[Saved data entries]
* * * *

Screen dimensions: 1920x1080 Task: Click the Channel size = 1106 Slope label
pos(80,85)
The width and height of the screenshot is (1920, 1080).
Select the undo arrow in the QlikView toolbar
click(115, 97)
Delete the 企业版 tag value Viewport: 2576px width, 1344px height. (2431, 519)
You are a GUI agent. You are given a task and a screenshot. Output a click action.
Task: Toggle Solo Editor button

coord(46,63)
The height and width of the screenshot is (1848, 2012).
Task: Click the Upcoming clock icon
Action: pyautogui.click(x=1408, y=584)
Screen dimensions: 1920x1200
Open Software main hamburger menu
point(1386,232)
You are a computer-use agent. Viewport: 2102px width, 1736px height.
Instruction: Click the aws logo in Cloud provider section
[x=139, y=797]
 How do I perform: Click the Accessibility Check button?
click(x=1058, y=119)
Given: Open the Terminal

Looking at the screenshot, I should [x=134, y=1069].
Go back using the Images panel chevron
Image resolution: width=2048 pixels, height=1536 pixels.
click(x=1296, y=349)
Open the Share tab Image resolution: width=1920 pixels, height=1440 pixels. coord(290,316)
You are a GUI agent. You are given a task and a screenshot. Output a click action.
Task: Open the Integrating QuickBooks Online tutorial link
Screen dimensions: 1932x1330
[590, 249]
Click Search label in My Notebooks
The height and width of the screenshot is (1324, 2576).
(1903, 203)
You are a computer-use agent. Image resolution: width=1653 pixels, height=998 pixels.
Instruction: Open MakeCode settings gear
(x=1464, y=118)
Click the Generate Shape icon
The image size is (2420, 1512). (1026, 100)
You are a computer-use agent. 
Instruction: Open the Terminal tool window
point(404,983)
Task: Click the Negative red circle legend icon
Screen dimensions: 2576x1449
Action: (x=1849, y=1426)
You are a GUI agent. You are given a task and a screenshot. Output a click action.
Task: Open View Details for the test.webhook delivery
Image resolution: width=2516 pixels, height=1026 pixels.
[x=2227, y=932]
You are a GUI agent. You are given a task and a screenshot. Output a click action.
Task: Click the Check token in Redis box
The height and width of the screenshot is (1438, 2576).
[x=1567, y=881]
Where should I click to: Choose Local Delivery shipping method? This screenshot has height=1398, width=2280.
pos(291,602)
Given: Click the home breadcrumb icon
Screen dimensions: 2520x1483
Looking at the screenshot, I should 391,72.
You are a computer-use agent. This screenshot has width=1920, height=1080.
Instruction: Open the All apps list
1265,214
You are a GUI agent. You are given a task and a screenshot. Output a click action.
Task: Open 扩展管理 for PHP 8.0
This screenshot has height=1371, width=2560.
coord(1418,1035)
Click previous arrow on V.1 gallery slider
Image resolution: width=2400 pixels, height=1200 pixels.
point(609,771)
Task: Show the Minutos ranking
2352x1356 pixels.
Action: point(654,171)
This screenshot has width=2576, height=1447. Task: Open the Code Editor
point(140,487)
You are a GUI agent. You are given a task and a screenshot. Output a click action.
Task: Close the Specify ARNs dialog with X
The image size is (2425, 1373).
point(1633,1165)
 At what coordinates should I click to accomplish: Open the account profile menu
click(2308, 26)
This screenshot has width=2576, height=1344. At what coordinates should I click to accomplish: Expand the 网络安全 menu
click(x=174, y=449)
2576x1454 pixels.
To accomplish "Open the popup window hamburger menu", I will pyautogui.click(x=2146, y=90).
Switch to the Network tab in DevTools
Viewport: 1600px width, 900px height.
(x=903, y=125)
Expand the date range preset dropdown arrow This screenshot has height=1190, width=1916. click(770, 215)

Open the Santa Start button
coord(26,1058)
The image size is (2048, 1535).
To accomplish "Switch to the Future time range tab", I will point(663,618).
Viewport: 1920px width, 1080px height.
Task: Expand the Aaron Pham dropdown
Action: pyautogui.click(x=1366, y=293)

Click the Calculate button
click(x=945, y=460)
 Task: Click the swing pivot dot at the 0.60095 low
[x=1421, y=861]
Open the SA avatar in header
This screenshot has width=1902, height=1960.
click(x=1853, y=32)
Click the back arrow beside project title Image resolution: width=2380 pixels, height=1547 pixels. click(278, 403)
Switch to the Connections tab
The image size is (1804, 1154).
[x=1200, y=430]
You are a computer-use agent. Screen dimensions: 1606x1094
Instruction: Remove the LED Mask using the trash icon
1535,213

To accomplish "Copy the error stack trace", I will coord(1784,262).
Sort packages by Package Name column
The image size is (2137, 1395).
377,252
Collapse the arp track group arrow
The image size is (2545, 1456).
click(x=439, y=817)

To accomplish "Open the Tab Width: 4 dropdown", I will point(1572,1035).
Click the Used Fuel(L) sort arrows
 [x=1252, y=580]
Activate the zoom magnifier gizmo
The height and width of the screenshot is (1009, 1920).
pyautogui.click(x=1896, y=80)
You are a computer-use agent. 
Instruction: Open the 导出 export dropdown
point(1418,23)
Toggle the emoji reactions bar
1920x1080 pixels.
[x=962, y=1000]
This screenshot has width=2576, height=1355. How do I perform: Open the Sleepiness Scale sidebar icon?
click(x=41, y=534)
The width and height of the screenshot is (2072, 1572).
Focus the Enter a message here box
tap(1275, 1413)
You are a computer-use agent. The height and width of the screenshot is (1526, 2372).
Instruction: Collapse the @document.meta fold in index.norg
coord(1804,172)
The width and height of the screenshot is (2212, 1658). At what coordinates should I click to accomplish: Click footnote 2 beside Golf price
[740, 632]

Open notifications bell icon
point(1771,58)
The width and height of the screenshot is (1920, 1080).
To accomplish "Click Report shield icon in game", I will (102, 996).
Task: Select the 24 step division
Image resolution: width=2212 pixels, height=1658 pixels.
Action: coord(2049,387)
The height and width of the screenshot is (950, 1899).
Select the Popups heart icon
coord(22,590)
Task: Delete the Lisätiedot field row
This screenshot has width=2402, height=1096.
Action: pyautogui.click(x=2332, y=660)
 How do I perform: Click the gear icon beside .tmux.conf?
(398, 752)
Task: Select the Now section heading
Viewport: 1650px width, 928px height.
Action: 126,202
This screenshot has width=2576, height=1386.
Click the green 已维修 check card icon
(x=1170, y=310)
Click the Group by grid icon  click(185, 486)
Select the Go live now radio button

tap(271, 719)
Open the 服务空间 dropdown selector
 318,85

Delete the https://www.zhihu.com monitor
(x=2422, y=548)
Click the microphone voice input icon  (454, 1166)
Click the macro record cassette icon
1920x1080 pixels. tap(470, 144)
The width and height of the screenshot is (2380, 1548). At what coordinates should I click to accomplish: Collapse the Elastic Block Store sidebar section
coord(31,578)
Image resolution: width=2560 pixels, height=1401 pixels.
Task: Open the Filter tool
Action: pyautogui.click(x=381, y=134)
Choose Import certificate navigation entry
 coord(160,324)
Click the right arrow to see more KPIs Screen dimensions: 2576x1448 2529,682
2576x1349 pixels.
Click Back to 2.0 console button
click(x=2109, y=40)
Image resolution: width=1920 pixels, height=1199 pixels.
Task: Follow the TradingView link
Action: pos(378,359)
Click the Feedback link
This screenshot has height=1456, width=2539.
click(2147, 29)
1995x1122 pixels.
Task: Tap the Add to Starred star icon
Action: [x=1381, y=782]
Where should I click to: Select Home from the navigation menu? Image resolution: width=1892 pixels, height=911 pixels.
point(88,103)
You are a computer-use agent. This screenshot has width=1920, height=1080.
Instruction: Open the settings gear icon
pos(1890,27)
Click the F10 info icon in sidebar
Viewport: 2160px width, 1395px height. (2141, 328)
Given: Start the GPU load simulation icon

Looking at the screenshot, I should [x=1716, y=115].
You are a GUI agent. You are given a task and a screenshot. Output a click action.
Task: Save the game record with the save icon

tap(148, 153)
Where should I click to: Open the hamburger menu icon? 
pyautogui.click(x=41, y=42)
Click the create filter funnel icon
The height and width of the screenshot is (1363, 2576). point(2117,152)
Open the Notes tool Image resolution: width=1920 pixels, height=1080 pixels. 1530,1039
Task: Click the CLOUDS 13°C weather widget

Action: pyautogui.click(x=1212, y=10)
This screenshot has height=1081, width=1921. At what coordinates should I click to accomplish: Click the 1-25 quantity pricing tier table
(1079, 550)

* * * *

» TASK REQUIREMENTS: Among the entries above, how many lines include "computer"? State the number and nothing else.

» WRITTEN SOLUTION: 8